Scan the entries below for the word "field", then copy each line that holds it.

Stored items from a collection
=-=-=-=-=

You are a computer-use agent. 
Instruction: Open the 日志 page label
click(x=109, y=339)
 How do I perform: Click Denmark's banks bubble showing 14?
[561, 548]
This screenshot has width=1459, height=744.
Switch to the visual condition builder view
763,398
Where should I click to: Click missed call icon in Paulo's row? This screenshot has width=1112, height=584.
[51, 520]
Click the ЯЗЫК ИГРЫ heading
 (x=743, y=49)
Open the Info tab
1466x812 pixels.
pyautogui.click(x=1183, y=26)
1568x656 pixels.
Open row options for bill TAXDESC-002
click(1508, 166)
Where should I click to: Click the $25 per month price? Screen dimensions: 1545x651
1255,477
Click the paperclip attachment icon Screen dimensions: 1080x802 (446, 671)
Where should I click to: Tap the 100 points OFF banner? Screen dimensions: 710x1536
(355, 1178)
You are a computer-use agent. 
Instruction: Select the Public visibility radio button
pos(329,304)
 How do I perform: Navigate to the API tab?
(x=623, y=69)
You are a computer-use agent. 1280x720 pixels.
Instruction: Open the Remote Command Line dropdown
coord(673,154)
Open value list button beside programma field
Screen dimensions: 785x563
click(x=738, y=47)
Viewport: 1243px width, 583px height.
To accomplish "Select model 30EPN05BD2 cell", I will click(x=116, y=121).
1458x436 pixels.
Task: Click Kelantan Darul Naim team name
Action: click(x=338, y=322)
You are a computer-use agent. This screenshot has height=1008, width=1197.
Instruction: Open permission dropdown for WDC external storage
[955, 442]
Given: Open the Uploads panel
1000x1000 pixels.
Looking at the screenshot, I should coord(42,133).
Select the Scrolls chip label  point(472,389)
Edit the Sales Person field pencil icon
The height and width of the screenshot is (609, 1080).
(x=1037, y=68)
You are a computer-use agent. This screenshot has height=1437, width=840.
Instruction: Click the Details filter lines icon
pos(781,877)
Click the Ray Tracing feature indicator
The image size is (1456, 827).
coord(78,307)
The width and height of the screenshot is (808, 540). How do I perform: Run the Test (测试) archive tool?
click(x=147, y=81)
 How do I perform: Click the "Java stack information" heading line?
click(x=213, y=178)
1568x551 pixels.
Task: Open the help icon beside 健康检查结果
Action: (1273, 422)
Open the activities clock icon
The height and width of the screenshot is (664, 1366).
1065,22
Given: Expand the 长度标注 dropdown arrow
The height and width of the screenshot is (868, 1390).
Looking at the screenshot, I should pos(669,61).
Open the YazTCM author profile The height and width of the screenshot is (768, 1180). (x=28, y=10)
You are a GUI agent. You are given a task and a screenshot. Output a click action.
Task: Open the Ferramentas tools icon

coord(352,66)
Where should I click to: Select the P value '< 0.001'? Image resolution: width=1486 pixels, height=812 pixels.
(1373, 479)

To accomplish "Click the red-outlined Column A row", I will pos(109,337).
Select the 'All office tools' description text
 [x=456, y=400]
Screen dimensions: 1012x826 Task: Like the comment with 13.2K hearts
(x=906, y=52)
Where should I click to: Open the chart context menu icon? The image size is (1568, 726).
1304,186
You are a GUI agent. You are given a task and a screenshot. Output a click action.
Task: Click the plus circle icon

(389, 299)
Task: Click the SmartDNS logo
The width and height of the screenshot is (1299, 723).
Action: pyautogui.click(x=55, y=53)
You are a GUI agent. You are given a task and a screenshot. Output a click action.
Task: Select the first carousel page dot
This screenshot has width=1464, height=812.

=-=-=-=-=

• **Solution for this task**
Open value list button beside programma field
Edit the Sales Person field pencil icon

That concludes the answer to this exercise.